**Requests:**
1. In the article below on Russia's violation of the Chechen truce, list the villages in southern Chechenya that Russian troops attacked on July 7.
2. Write the next part of the article below on Russia's violation of the Chechen truce, picking up after its final sentence.

**Document section:**
----------------
Russia repeats reign of terror in Chechenya despite truce

Empowering Weak & Oppressed

Our Own Correspondent

Dhu al-Qa'dah 12, 1416 1996-04-01

World

by Our Own Correspondent (World, Crescent International Vol. 25, No. 2, Dhu al-Qa'dah, 1416)

The Russians have proved, yet again, that they cannot be trusted. The peace agreement signed between Russian president Boris Yeltsin and Chechen leader Zelimkhan Yandarbiyev in Moscow on May 27 and whose details were worked out in Nazran, the capital of Ingushetia, over several days, was violated once the Russian presidential elections were over. On July 7, Russian occupation troops unleashed a reign of terror in southern Chechenya targeting Gekhi, Mekhkety, Elistanzhi. Vedeno and Dargo villages. Four days later, the town of Shali was subjected to a similar assault.
----------------
**Raw records:**
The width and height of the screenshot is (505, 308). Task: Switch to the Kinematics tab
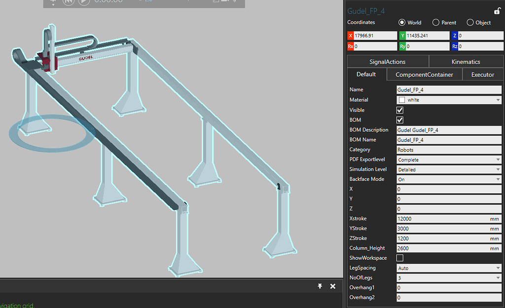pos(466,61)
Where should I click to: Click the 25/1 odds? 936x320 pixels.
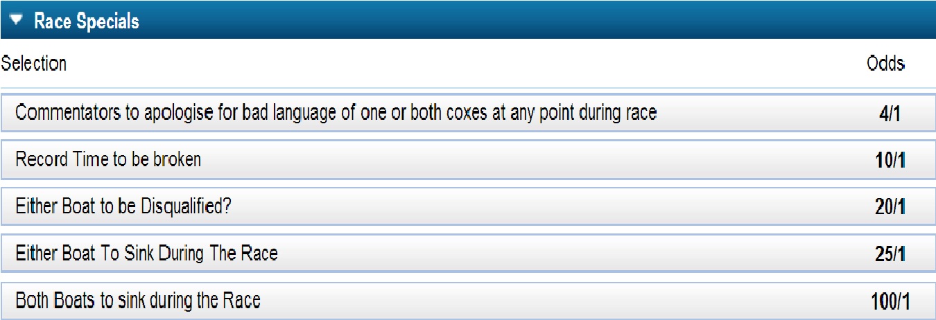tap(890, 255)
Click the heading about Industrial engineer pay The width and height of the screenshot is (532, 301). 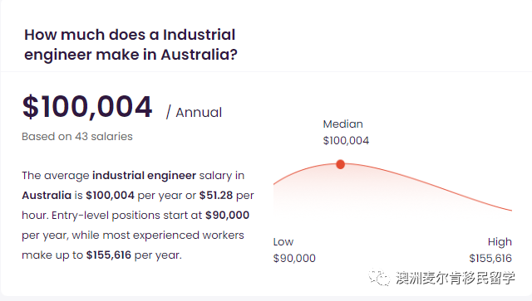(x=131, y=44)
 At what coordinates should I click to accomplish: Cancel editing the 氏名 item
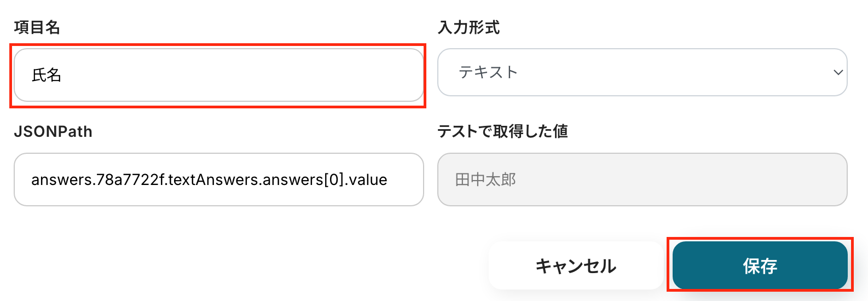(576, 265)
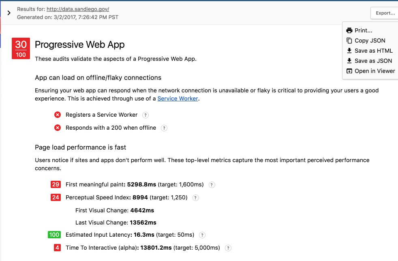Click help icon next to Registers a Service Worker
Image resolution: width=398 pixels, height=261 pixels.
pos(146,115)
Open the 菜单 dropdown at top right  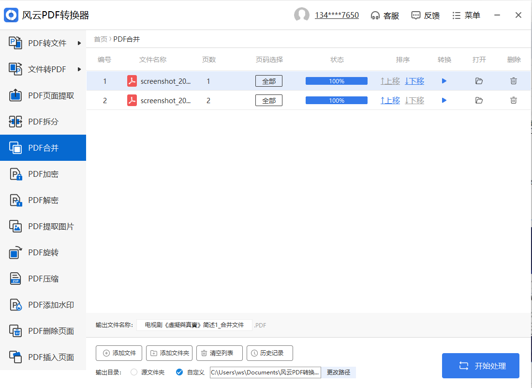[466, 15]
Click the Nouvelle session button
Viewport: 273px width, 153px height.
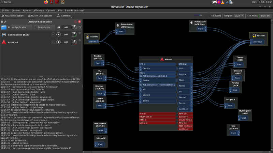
----------------
**Answers to the tasks:**
1. Gekhi, Mekhkety, Elistanzhi, Vedeno, Dargo

2.
Hundreds of civilians have been massacred in one of the worst onslaughts the Muslim Caucasus republic has witnessed since the Russians invaded it in December 1994. The Russians have carried out bombing raids from the air, and with artillery and missiles. These were continuing as we went to press.

Yandarbiyev warned that if Russian troops did not stop killing Chechen civilians, he would be forced to execute Russian prisoners in retaliation. On July 11, major general Nikolai Skripnik, second in command of the Russian interior ministry troops in Chechenya, was killed when his armoured personnel carrier hit a mine near Gekhi.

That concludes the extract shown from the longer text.